武田テバのJWPへの全株式譲渡は25年4月1日。社名変更(T‘s ファーマ、T‘s 製薬)は25年9月を予定している。武田テバの全従業員の雇用は継続されるほか、引き続き武田薬品の流通を介して製品提供することになっており。JWPが運営管理するファンドで設立した「ジェイ・ケイ・アイ」には、メディパルHDも20%出資することが決まっている。
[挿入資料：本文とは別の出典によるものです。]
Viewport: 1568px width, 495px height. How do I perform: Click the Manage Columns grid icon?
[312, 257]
◎カギ握るメディパルHDの役割 生産流通モデルの“さらなる前進に”
メディパルHDは、JWPが手掛ける日医工、共和薬品への出資を通じ、「品質システムの継続的な改善を行い、また計画生産等の取り組みを通じて、安定的かつ効率的に後発医薬品を 患者に届けるための生産流通モデルを構築してきた」と指摘。武田テバの全株式譲渡案件については、「本件出資を通じ、これまでの出資先との取り組みをさらに前進させ、必要な患者に品質の確保された後発医薬品を安定的に届けられる体制をより発展させることを目指す」と意欲を示した。
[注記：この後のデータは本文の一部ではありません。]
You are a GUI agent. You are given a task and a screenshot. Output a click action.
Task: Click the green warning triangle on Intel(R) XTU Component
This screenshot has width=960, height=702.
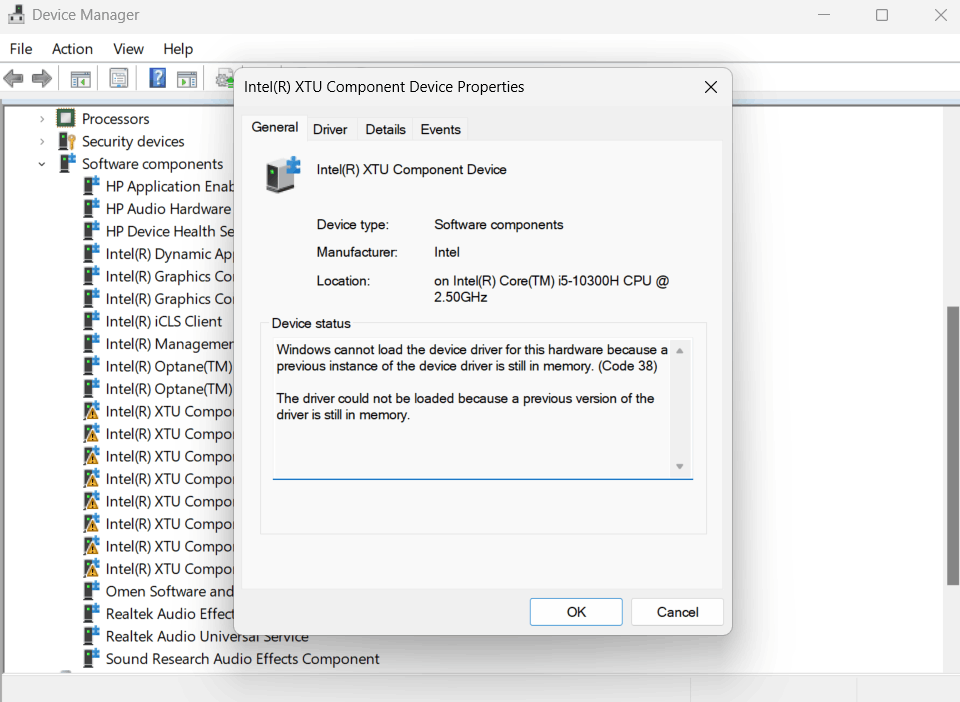pos(91,411)
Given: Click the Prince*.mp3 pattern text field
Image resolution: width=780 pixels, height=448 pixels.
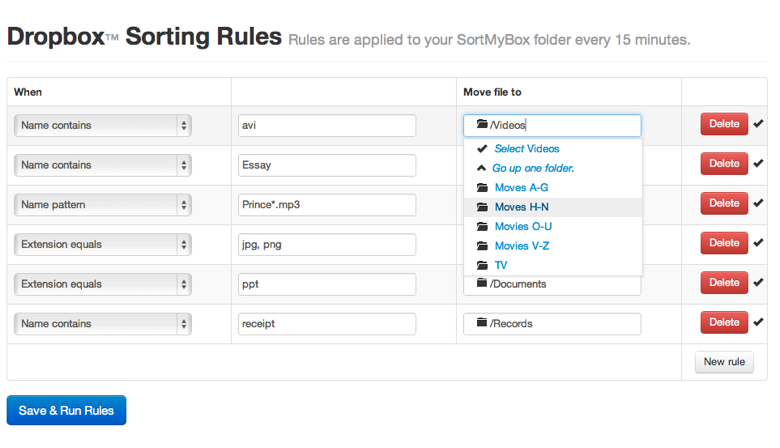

JWPの次なる“打ち手”だが、日医工、共和薬品に続き、武田テバの人財・資産を引き継ぐ最も大きなメリットは「人財」との見方がある。もともと武田薬品との合弁会社であることに加えて、ジェネリックビジネスに限らず、内資・外資を問わず新薬ビジネス全般に精通した人財の多い武田テバが強みになるというものだ。ジェネリックの安定供給などの課題解決が強く求められる中で、日本のジェネリックビジネスをいかに再編・統合に導くことができるか注目されるところだ。